ヘルム機構の駆動軸を作動することで、ヘルム機構からオイルが吐出され、吐出されたオイルが舵取り手段に導かれる。舵取り手段にオイルが導かれることで、オイルで舵取り手段を作動させて船外機を操舵することができる。
よって、特許文献1の操舵装置を船体に設置するためには船体に比較的大きな設置空間を必要とする。このため、特許文献1の操舵装置を設置できる船体は、船体に比較的大きな設置空間を確保できるものに限られていた。
よって、電動アシスト機構やヘルム機構をハンドル出力軸に対して横向きに配置でき、操舵ハンドルからヘルム機構までの全長を短く抑えることができる。
これにより、船外機の操舵装置のコンパクト化を図ることが可能になり、コンパクト化した操舵装置を多種の船体に設置することができる。
よって、ハンドル出力軸に設けたベベルギヤと駆動軸に設けたベベルギヤとのギヤ比を変更することで、操舵ハンドルの転舵角を好適に調整することができる。
これにより、例えば、操舵ハンドルの転舵角を、船体を離岸させる場合や着岸させる場合の操作性に合わせて好適に調整することができる。

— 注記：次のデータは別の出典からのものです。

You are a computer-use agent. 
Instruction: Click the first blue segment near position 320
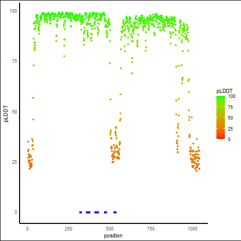pyautogui.click(x=80, y=212)
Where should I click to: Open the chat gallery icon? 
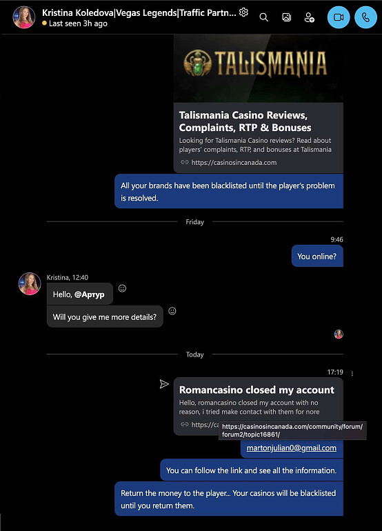pos(287,17)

これにより、船外機の操舵装置を船体に取り付ける際に、油圧ヘルムポンプやメカニカルヘルム機構のうちから船体に適したものを選択でき、設計の自由度を高めることができる。
ここで、エンジンの回転数を高くすると船体が高速滑走状態(高速滑走域)になり、推進プロペラの反力が大きくなる。このため、高速滑走域では、操舵ハンドルの操舵力(操作力)が大きくなる。
一方、エンジンの回転数を低くすると船体が低速滑走状態(低速滑走域)になり、推進プロペラの反力が小さくなる。このため、低速滑走域では、操舵ハンドルの操舵力が軽くなる。

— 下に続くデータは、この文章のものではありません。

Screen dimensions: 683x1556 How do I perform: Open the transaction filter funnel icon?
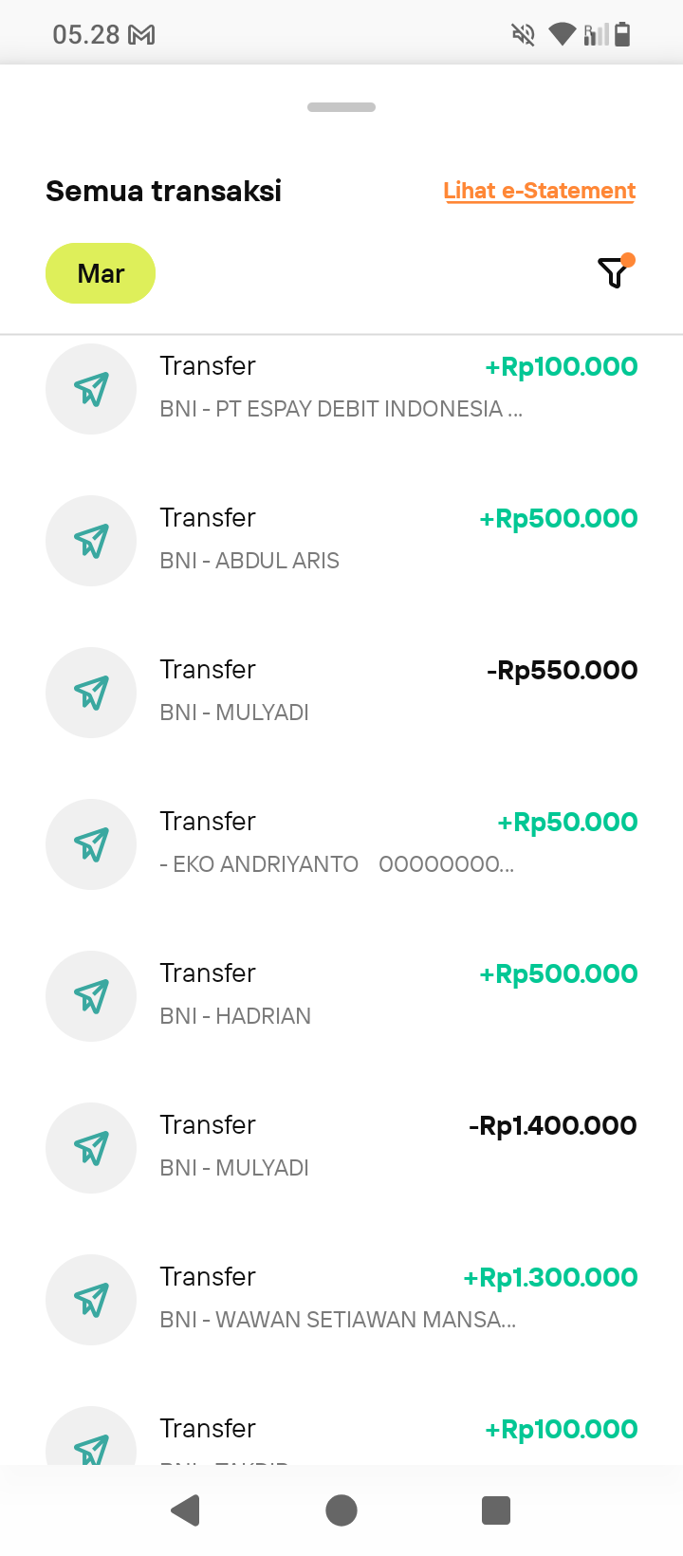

よって、高速滑走域において、電動アシスト機構による操舵ハンドルの操舵力(アシスト力)が大きくなるように制御することで、操作者による操舵ハンドルの操舵力を軽減することができる。
このように、高速滑走域において操舵ハンドルの操舵力を軽減し、低速滑走域において操舵ハンドルの操舵力を適正に保つことで、操舵ハンドルの操縦安定性を向上させることができる。

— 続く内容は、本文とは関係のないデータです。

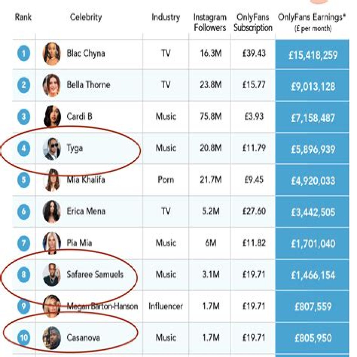Click Bella Thorne's avatar picture
The image size is (357, 357).
tap(52, 85)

図1に示すように、船外機10は、船体11の船尾12に設けられた船外機本体13と、船外機本体13を操舵するシリンダユニット14と、シリンダユニット14を操作する船外機の操舵装置(以下、「操舵装置」という)16とを備えている。
船外機本体13は、エンジン22が内蔵され、エンジン22の出力軸に推進プロペラ23が連結されている。
アーム27は船外機本体13に設けられている。
操舵シリンダ25は、左端部25aが左操舵用配管31を介して油圧ヘルムポンプ66(後述する)の左ポート部77に連通されるとともに、右端部25bが右操舵用配管32を介して油圧ヘルムポンプ66の右ポート部78に連通されている。
一方、右操舵用配管32に油圧ヘルムポンプ66から油圧が作用することで操舵ピストン26が左方向に矢印Cの如く移動する。これにより、船外機本体13がスイベル軸21を中心にして右方向に矢印Dの如く揺動する。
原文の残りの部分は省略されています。